Кыштым его детства давал обратные примеры – люди были умны, образованны, сильны духом и сами «связывали себе законы божественных писаний». Горнозаводской край жил не противопоставлением, а сопоставлением религиозного опыта, выплавляя в своих домнах особый «венец правды», где мерилом человека были конкретные дела, без которых «вера мертва». Подавляющее большинство «официального» священничества предпочло «крестовому походу против раскола» здравое и прагматичное признание права староверов на свое обустройство горнозаводского мира – никто не топтал друг у друга небеса.

 

*   *   *

«Насколько я знаю общую историю религий, нет даже и на ее широком поле такого крупного религиозного движения, которое, так сказать, сокрушило бы свою голову об обряд», - писал А.В. Карташёв, понимая, что суть раскола, его внутренняя энергия имела иные истоки и источники. И дело не только в отношениях между «догматом» и «обрядом», которые, большей частью, являлись предметом богословских споров: соответствие дарует животворящее умиротворение, несоответствие – животворящий бунт.

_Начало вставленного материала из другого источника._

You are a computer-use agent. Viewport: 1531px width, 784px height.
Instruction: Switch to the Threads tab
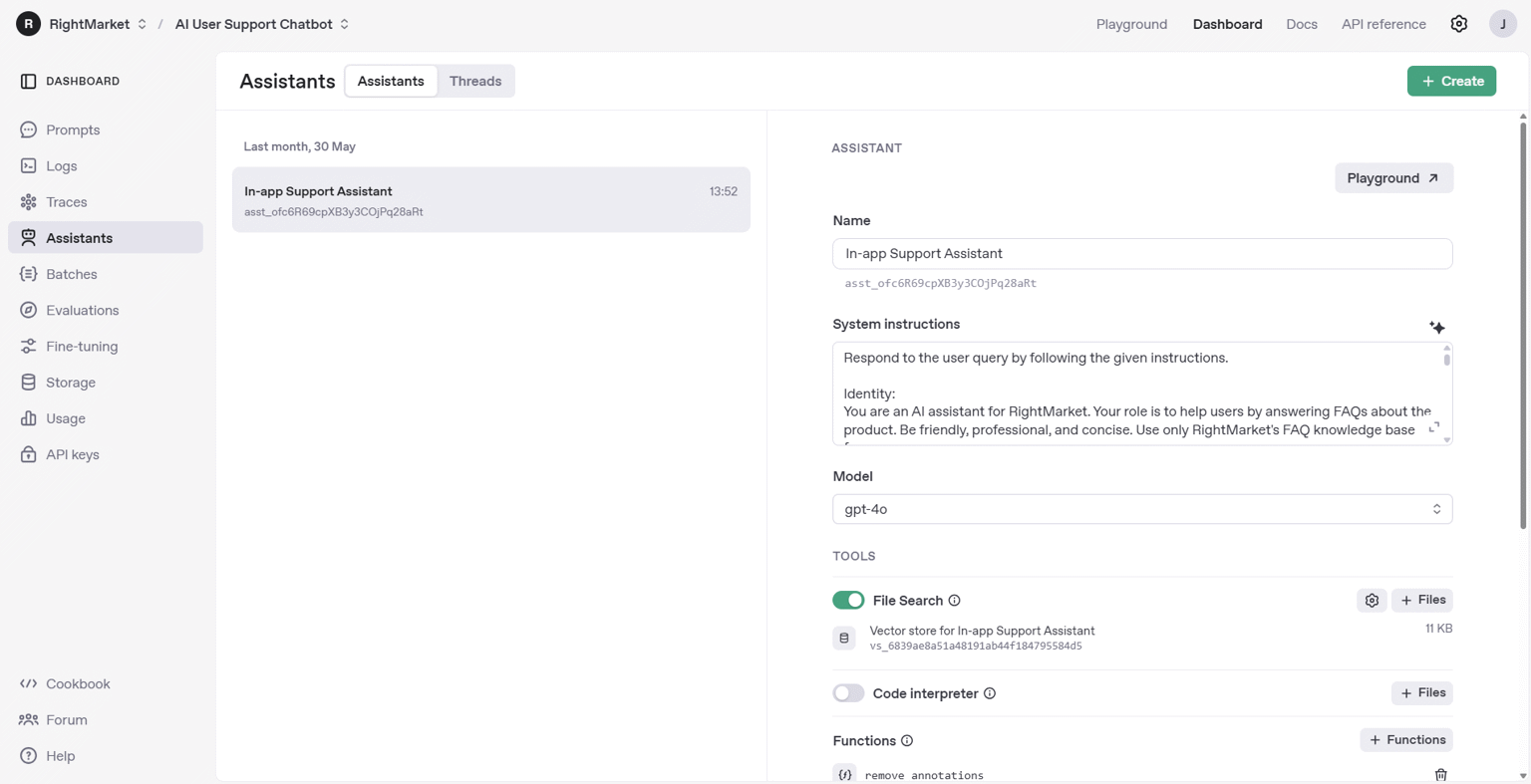click(474, 81)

Как историк церкви, А.В. Карташёв посвятил немало страниц изучению ересей, различных течений в православии, отмечая, что именно «субъективная призма человеческого духа, различно преломляющая вдохновения Святого Духа в разных лицах, в разных народах и в разные времена, придает Божественному Откровению человеческую плоть и кровь». Слово Божие, явленное в Евангелиях, каждый слышит по-своему, и в этом многообразии кроется неиссякаемый источник духовного творчества и религиозного осмысления. Отними у человека возможность по-своему слышать Слово Господне, увязывая Его эхо с земным прагматичным обрядом, движением жизни, наделяя сакральным смыслом даже малую «обиходную вещь», - значит отказать ему в религиозном опыте вообще, пустить кровь из его метафизических сухожилий, прорастить в ушах бананы – ибо зачем слушать, если не слышать?

К XVII веку, преодолевая внутренние противоречия и «еретические смущения», переваривая «крещение Ордой», ища противоядие смуте, пытаясь сохранить не так давно (по историческим меркам) обретенные небесные идеалы, русское религиозное сознание жило пафосом и «идеей Третьего Рима и мировой миссии хранения чистой истины Православия», стремилось вознестись в небеса и разогнать тучи руками. Но вместо этого столкнулось с собственными же гранитными скалами государственного установления и церковного ригоризма, оказалось птицей, подстреленной на взлете. Тысячи православных постарели в одночасье, стали дедами, что «рубили сруб горючий и пели о своем Христе».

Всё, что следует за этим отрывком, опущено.